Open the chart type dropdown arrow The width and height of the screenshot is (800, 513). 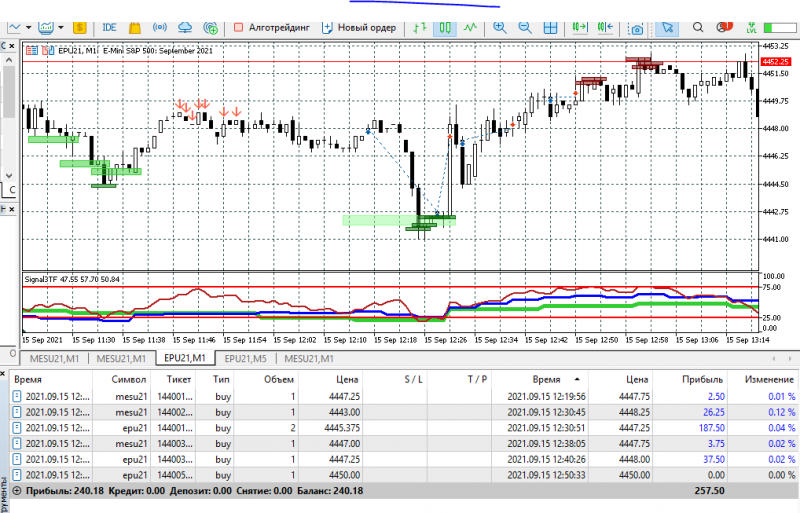click(x=29, y=28)
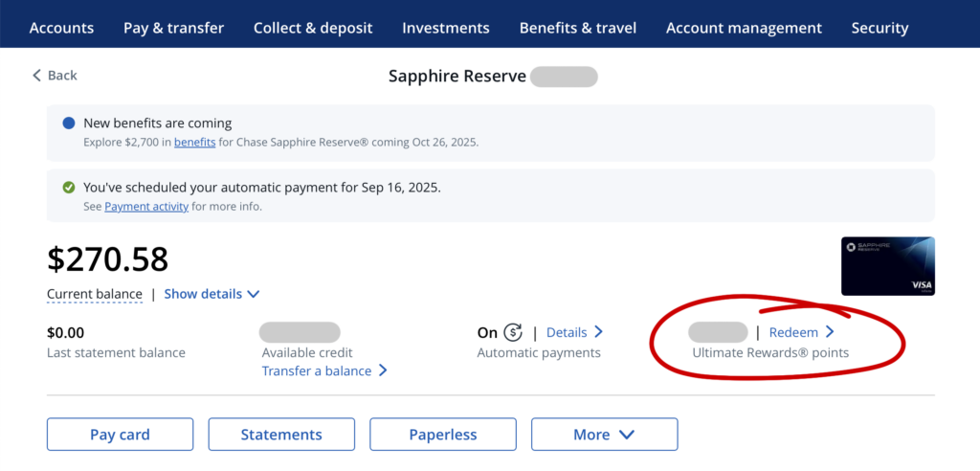Viewport: 980px width, 471px height.
Task: Click the Pay card button
Action: (120, 435)
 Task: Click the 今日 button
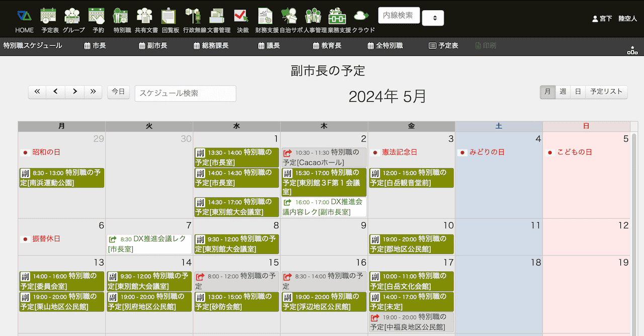pos(118,92)

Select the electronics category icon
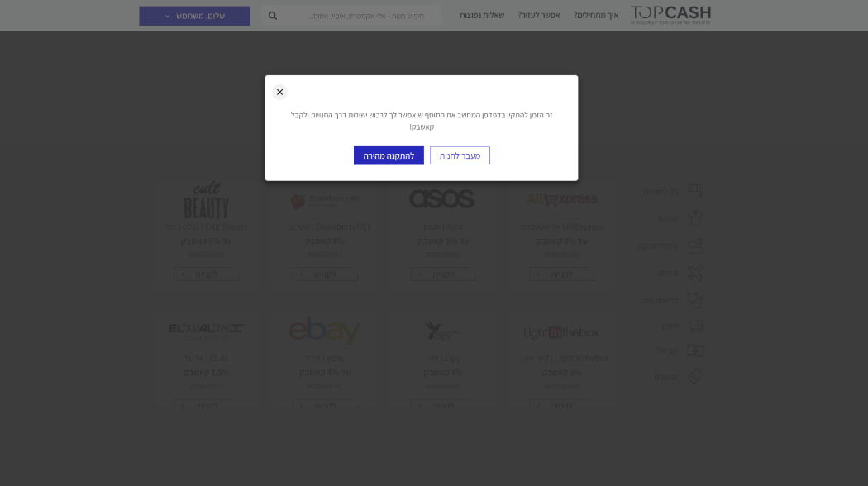695,245
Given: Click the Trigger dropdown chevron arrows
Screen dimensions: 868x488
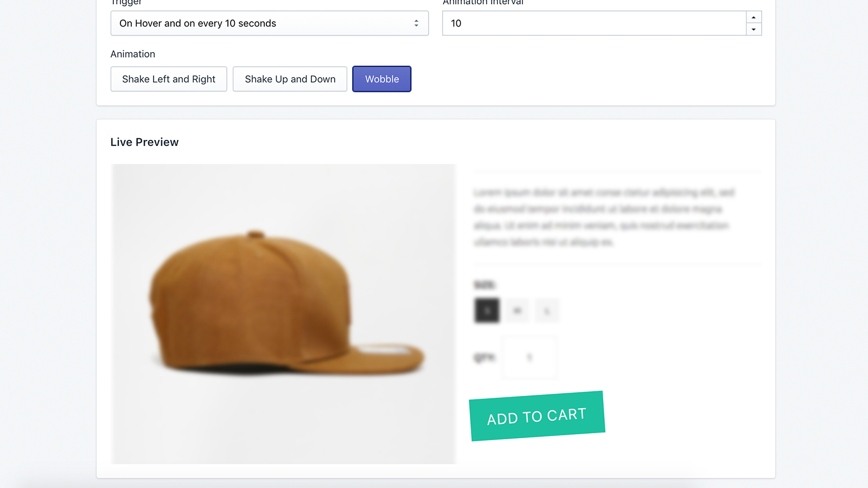Looking at the screenshot, I should tap(417, 23).
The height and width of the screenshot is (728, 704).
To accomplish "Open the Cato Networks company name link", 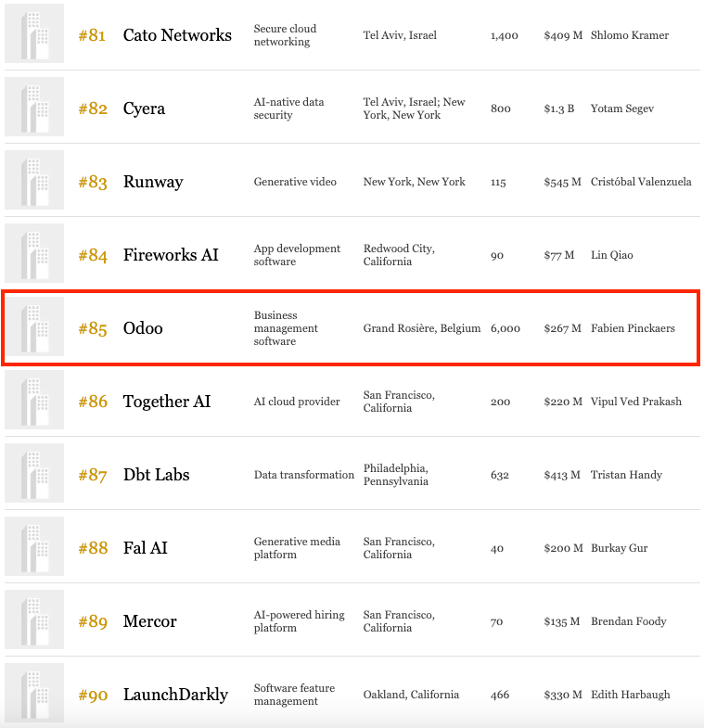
********************
* _Exercise brief_: Starting at the line that contains "Given: Click the", transcribe every line through the end of the listing exactly, including both end lines and excluding pictures.

* _Solved problem_:
Given: Click the Trigger dropdown chevron arrows
Screen dimensions: 868x488
Looking at the screenshot, I should tap(417, 23).
The height and width of the screenshot is (728, 704).
To accomplish "Open the Cato Networks company name link", 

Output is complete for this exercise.